We’re More Than Consumers

The wonderful thing about this time of year is whether you celebrate Christmas, Hanukkah, Kwanzaa or Festivus, there is a spirit that ties all of these holidays together. Fundamentally, this time of year is about giving.

Unfortunately, Madison Avenue advertising firms have convinced us that during the holidays “shopping” is a synonym for “giving.” If you’re like me, our holiday season will be a time of buying pointless kitchen gadgets and power tools that soon will be sitting on a shelf gathering dust.

Sadly, the Thanksgiving to Christmas holiday season has largely become a time to shop. Just look at all the special “days” over the last week.

It began with Black Friday. Unless you live under a rock, you know that Black Friday is that infamous day of shopping during which big box retail stores entice us with the promise of blockbuster deals. Black Friday has grown into such a retail phenomenon that it now infringes on Thanksgiving itself. Countless stores are open part or all of our national day of thanks.

That was followed by Small Business Saturday. If Black Friday is all about the mega-retailers, Small Business Saturday is when the little guys fight back. Small Business Saturday is the day when small, locally owned retailers bind together to remind us that they’re a great Christmas shopping option as well. They remind us that when buy local, we’re keeping more of our dollars in our local communities.

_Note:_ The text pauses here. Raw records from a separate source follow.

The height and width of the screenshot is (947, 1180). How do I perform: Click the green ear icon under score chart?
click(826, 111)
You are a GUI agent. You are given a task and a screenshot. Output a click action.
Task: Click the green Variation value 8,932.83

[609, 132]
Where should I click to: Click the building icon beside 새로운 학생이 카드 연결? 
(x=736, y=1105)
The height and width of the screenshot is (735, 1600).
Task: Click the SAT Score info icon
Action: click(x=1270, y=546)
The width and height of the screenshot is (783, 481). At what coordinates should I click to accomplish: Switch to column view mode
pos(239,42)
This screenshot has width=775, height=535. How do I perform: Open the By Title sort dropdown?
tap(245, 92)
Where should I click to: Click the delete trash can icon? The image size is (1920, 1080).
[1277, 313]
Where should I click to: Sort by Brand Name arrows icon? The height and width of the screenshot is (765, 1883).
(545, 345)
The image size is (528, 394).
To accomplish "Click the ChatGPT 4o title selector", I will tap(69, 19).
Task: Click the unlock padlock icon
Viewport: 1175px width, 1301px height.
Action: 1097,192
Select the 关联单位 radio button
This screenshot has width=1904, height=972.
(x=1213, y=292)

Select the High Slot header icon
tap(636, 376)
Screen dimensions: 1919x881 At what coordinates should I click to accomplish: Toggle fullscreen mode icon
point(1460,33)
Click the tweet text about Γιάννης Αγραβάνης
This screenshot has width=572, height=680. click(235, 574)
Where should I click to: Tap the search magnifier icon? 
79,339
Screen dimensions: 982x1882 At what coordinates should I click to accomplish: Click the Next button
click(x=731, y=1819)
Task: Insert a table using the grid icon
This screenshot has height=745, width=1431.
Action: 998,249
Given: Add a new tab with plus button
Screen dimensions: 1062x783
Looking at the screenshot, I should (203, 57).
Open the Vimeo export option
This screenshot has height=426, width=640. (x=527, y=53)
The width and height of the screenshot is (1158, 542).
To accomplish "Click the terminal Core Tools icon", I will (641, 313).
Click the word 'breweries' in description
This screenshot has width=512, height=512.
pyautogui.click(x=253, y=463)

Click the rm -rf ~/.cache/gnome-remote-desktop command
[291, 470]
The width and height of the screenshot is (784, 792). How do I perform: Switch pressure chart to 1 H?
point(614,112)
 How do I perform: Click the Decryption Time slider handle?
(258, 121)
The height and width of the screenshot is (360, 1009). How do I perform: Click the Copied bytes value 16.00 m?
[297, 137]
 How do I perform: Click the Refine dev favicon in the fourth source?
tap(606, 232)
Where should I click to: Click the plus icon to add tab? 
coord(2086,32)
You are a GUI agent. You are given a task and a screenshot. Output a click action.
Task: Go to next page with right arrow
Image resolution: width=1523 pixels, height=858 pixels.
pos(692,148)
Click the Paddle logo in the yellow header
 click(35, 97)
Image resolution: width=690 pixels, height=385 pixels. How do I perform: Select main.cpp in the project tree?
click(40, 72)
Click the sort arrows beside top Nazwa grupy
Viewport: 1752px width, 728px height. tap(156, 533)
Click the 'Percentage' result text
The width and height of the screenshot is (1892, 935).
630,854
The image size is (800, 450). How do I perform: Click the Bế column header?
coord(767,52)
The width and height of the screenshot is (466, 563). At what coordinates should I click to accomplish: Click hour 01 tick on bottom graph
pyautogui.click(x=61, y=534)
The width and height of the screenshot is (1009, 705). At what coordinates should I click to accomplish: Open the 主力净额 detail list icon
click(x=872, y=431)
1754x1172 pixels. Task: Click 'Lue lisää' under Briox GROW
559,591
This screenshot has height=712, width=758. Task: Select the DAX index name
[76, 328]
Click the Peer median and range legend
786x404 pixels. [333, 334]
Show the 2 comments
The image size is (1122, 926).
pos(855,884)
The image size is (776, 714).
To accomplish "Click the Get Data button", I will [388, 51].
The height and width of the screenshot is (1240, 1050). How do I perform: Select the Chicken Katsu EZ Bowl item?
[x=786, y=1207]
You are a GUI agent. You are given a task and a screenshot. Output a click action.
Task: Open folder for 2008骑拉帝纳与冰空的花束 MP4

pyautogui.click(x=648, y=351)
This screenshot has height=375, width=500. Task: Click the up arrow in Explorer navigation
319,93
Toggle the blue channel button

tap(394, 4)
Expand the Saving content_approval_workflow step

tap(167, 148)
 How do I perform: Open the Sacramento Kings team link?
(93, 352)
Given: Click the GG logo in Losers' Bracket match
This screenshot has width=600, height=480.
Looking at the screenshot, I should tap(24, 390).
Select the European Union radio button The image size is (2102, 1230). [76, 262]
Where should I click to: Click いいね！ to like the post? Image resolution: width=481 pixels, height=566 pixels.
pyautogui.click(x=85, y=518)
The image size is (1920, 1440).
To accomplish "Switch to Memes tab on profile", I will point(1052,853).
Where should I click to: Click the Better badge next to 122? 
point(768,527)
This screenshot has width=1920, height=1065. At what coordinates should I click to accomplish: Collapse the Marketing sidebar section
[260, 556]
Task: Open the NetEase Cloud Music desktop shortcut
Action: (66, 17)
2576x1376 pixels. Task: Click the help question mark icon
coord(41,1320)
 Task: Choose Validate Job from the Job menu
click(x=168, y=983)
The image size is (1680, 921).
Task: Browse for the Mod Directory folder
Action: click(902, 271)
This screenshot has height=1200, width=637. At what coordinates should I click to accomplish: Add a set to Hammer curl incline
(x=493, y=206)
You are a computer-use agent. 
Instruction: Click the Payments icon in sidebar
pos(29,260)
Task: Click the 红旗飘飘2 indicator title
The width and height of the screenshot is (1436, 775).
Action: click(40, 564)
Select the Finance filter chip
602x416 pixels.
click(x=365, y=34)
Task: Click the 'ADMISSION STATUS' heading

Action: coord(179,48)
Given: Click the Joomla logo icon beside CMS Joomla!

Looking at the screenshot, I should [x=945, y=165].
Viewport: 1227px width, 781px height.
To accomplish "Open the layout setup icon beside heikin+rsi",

It continued with Cyber Monday. As Americans are doing more of their shopping online, the virtual retail world had to get in on the holiday action. Cyber Monday is when online vendors offer their best deals in the hope that you’ll be tempted to send some of your holiday shopping dollars their way as well.

Cyber Monday has been so successful that many companies turned it into a whole week of online shopping. Thus was born Cyber Week.

There’s been a heck of a lot of shopping going on over these last few days.

It’s not supposed to be like this. We’re supposed to be giving back not only to our own families, but also to help our less fortunate brothers and sisters. We’re supposed to be sharing of our time and our resources with something bigger than ourselves. Yet with all the aggressive advertising that surrounds us, giving back to those in need has become secondary to the drive to find the next doorbuster shopping deal.

It doesn’t have to be that way. We’re more than just consumers looking for the next deal. We’re a giving and caring community – and nation – and sometimes we just need a little reminder of who we really are.

That’s why the Tuesday after Thanksgiving has been christened Giving Tuesday.

In the middle of one of the busiest shopping weeks of the year, it’s a gentle reminder that while we should take joy in buying gifts for our loved ones, we must remember that there are those in the community whose Christmas will not be so merry. Let’s all take some time to celebrate how blessed we truly are. Then consider that there are too many of our neighbors who are struggling to make ends meet.

Join the Giving Tuesday movement and give back to the charity or cause that most inspires you.

Yes, I know Giving Tuesday was technically on Dec. 2, but my column in the Peninsula Pulse is published on the first Friday of every month. Giving Tuesday may have passed, but the spirit is still worthy.

In Door County, you can support a wide range of human service charities through a gift to the United Way. Or you can give to the arts, environment, education, children and youth, historic preservation, women’s issues, and/or health and human needs through the many Funds of the Door County Community Foundation.

If these options aren’t right for you, visit GiveDoorCounty.org for a list of more than 360 charities working hard to provide us with this wonderful quality of life in Door County. Whatever issue you care about most, there almost certainly is a local charity that will both touch your heart and use your gifts in an impactful way.

If you don’t have much money to spare, consider giving of your time. The Volunteer Center has a database of volunteer opportunities for individuals and whole families. Search the listings at VolunteerCenterDoorCounty.com.

In the middle of this shopping season, celebrate the spirit of Giving Tuesday. Find the charity or cause that’s right for you. Then give. Right now. Just do it. It’s what this time of year is truly about.

Unless you celebrate Festivus. In that case, let the airing of the grievances begin.